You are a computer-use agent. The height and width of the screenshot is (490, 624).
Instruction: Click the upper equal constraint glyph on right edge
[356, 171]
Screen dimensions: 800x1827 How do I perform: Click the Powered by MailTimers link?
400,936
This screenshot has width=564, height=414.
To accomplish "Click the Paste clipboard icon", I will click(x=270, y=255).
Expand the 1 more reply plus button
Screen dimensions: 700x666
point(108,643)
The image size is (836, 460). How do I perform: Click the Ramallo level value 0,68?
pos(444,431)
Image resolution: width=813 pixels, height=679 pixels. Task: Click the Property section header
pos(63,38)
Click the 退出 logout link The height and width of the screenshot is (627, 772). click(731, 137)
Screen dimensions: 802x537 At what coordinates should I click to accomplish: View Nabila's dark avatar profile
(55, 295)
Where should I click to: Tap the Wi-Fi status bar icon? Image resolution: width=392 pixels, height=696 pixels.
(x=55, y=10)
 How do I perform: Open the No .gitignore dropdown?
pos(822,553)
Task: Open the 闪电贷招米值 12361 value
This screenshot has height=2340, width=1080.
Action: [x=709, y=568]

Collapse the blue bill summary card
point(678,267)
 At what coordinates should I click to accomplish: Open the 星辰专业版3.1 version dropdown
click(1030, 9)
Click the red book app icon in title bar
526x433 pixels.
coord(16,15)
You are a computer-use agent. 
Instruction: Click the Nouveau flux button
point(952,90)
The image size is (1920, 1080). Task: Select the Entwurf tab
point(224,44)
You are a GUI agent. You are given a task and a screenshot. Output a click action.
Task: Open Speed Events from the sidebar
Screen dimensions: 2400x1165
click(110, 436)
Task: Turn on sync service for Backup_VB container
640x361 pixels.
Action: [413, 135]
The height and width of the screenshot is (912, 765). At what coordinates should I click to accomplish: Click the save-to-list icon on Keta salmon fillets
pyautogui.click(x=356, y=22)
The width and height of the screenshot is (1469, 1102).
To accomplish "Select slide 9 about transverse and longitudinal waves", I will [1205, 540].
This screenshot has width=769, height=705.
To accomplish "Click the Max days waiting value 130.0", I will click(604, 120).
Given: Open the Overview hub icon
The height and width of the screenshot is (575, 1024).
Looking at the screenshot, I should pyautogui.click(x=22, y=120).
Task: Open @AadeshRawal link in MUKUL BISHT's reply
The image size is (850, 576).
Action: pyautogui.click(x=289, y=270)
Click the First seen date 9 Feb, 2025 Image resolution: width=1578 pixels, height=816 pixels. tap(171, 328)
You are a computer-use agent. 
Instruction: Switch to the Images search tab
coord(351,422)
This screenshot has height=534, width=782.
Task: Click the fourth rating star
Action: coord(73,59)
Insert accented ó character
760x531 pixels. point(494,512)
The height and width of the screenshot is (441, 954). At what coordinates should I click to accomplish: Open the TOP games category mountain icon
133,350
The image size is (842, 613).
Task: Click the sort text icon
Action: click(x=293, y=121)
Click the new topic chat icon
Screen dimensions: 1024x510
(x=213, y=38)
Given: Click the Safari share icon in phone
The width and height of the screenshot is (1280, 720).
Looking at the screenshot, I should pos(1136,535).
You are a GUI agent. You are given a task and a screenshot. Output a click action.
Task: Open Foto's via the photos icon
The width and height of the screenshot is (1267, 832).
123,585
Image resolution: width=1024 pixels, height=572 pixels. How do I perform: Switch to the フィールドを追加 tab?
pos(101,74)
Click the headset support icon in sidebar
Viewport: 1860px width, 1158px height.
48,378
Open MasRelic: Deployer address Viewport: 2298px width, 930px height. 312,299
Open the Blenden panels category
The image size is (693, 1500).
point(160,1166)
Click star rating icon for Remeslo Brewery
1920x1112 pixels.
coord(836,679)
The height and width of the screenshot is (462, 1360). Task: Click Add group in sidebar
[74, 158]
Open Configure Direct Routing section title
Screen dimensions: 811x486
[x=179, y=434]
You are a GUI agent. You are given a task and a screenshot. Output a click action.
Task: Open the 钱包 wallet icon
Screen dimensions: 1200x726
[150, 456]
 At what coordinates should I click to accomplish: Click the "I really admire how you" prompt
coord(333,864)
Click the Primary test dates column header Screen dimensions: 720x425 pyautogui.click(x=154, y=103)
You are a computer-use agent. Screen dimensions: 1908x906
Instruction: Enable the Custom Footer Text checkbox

————————

### WORK TO BE COMPLETED
Work out how many lines of the data include the word "reply", and write that number alone.

### RESPONSE BELOW
2